» DATASET CONTENT
****

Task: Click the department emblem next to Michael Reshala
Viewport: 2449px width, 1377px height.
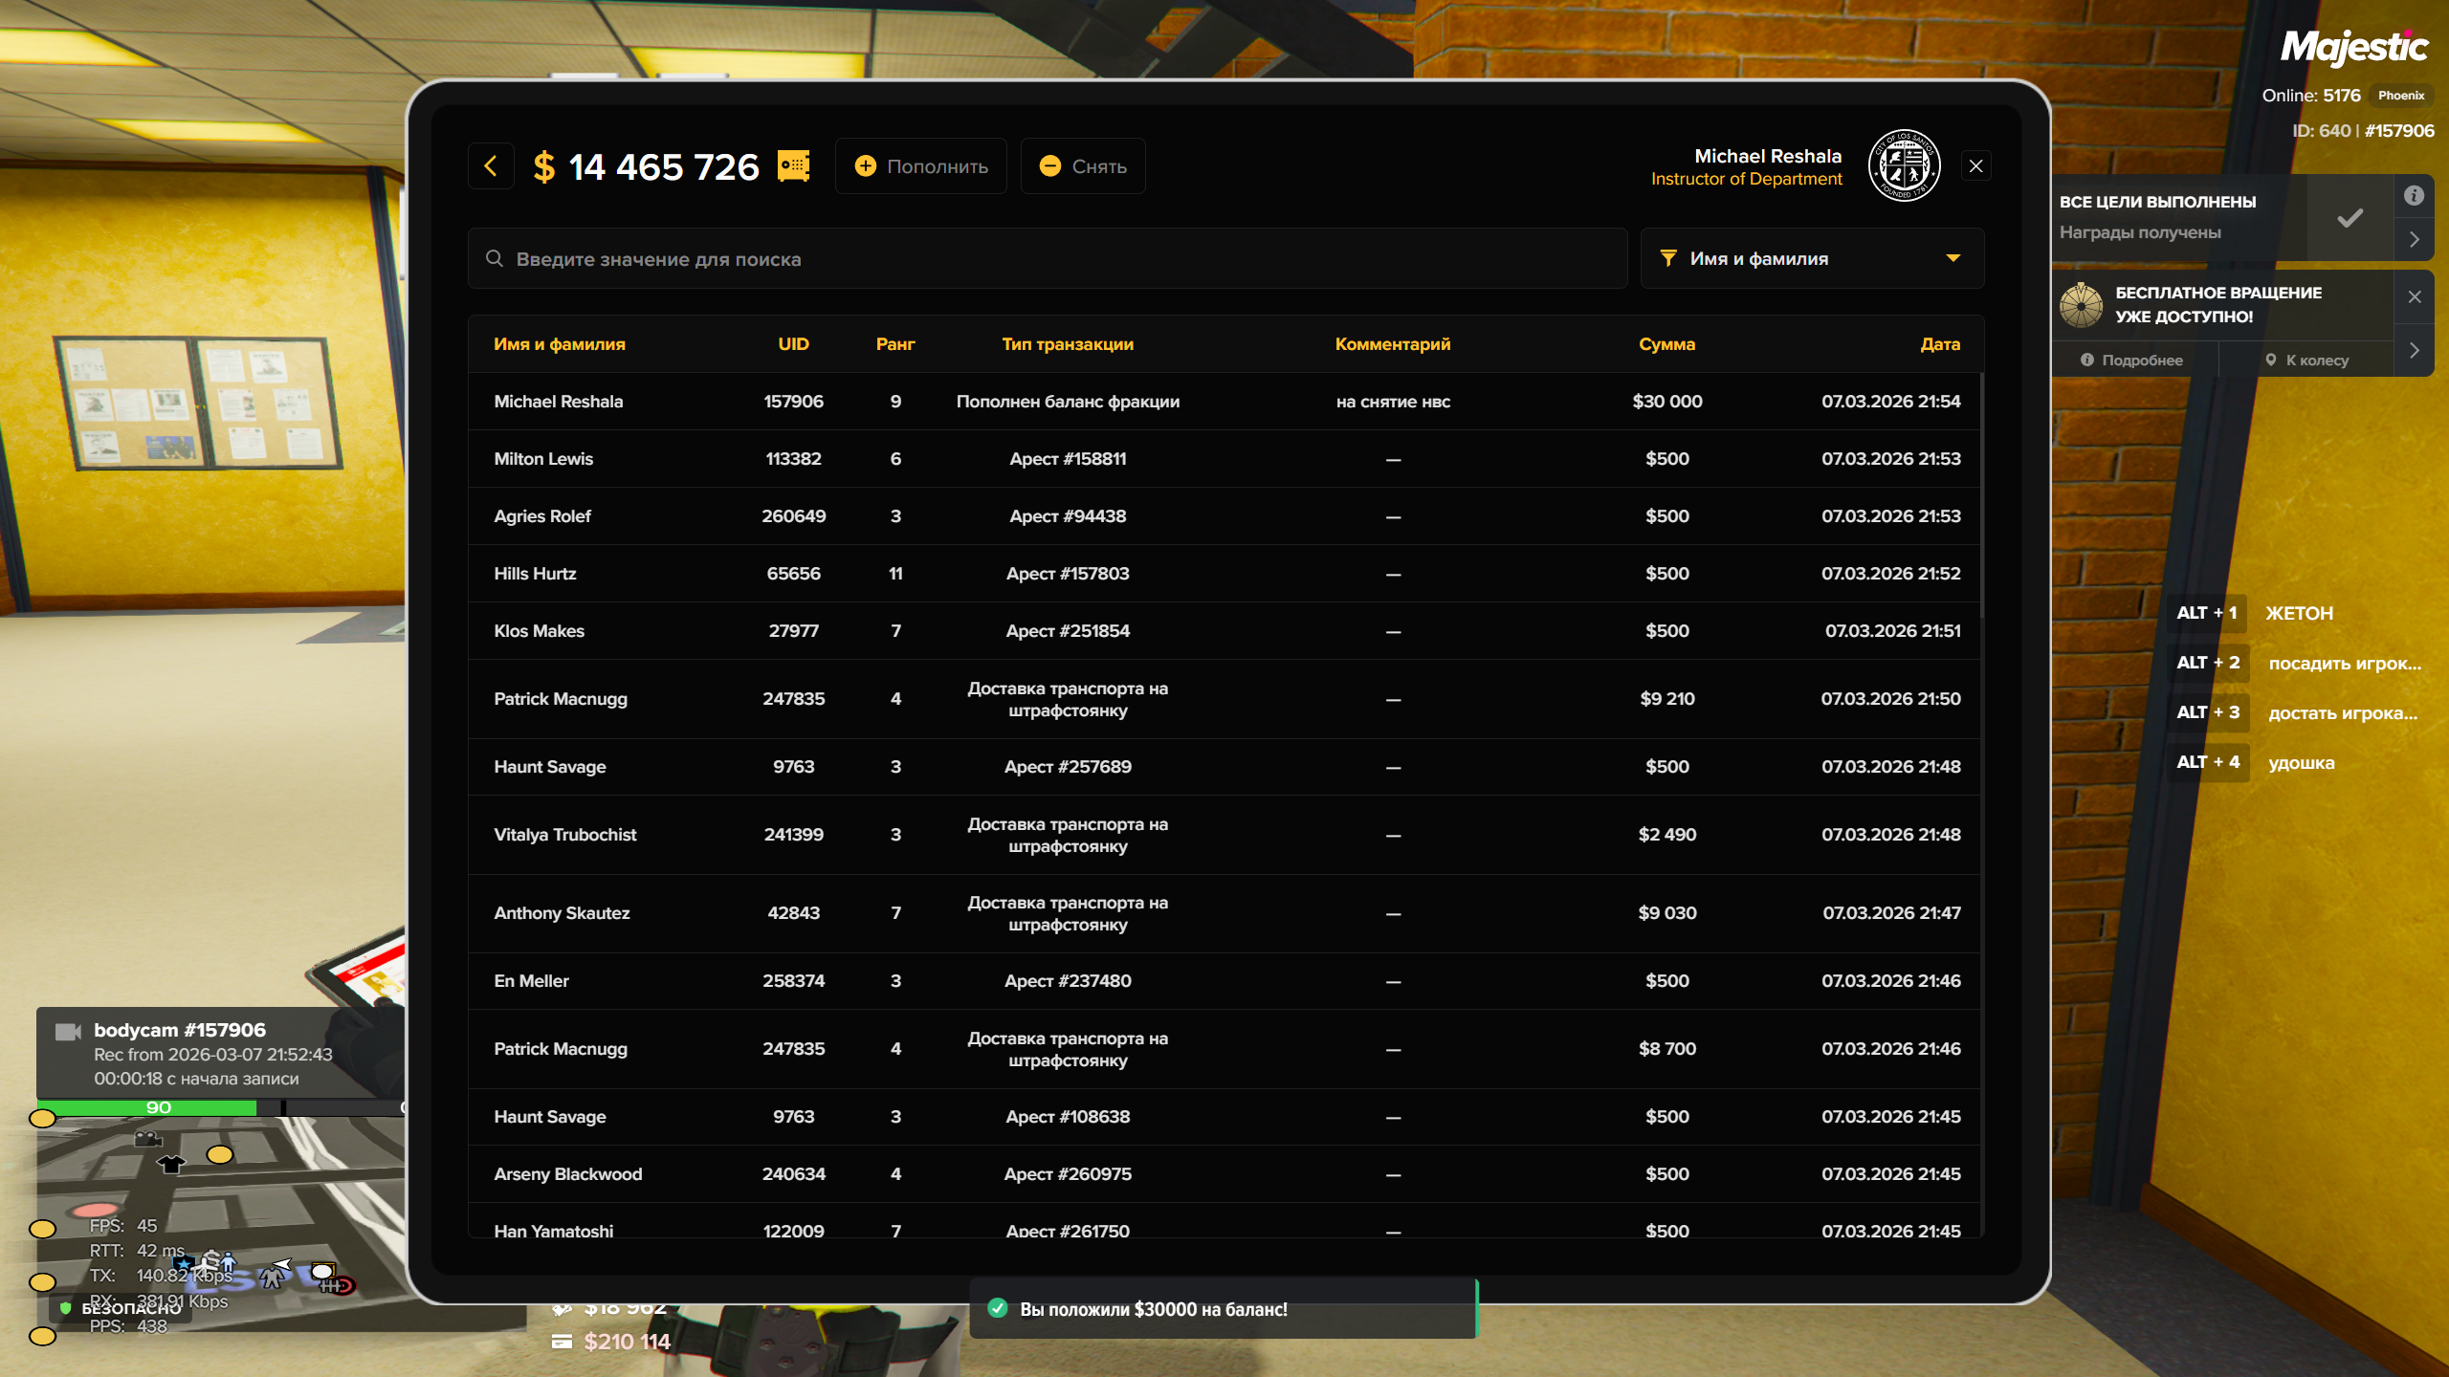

****

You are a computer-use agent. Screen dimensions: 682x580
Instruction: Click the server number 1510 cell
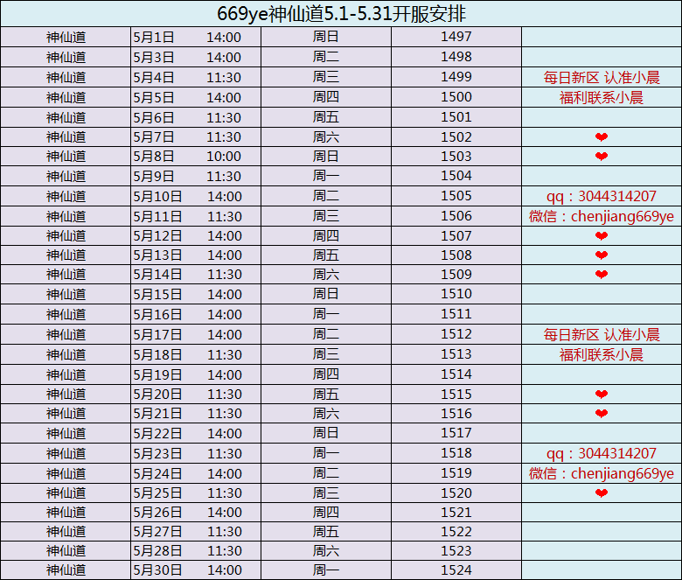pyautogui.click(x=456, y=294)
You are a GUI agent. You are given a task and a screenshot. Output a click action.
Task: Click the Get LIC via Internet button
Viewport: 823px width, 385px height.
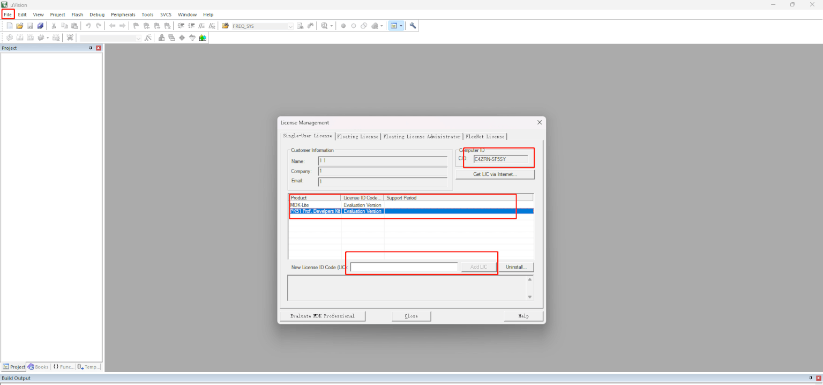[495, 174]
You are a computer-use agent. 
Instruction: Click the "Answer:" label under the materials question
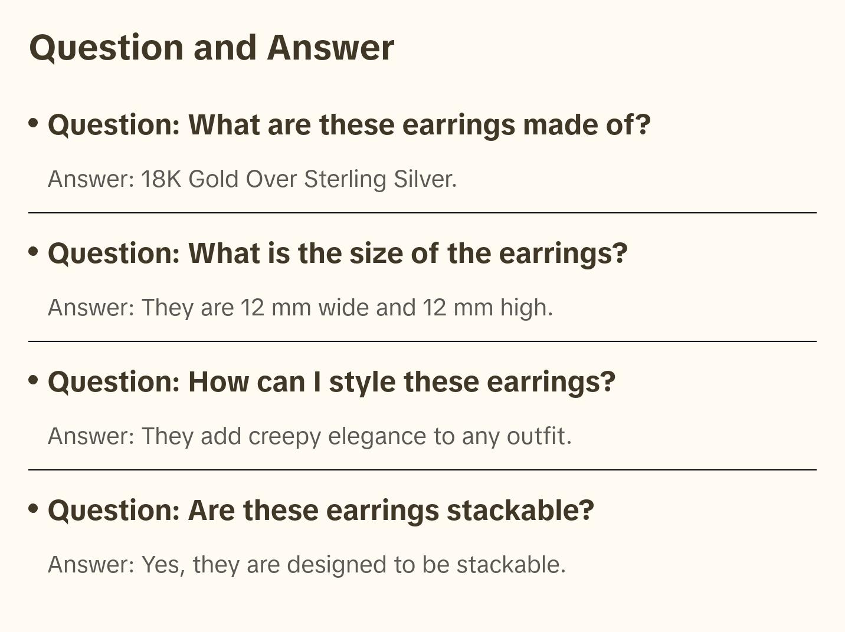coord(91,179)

****

» PROBLEM
Put the lines above, starting at the line that contains "You are a computer-use agent. Screen" and ending at the line that contains "coord(91,179)", into a JSON list of strings, one string per line, with blank lines omitted. Leave the pictures out of the answer.

» CORRECT RESULT
[
  "You are a computer-use agent. Screen dimensions: 682x580",
  "Instruction: Click the server number 1510 cell",
  "pyautogui.click(x=456, y=294)",
  "You are a GUI agent. You are given a task and a screenshot. Output a click action.",
  "Task: Click the Get LIC via Internet button",
  "Viewport: 823px width, 385px height.",
  "[495, 174]",
  "You are a computer-use agent. ",
  "Instruction: Click the \"Answer:\" label under the materials question",
  "coord(91,179)"
]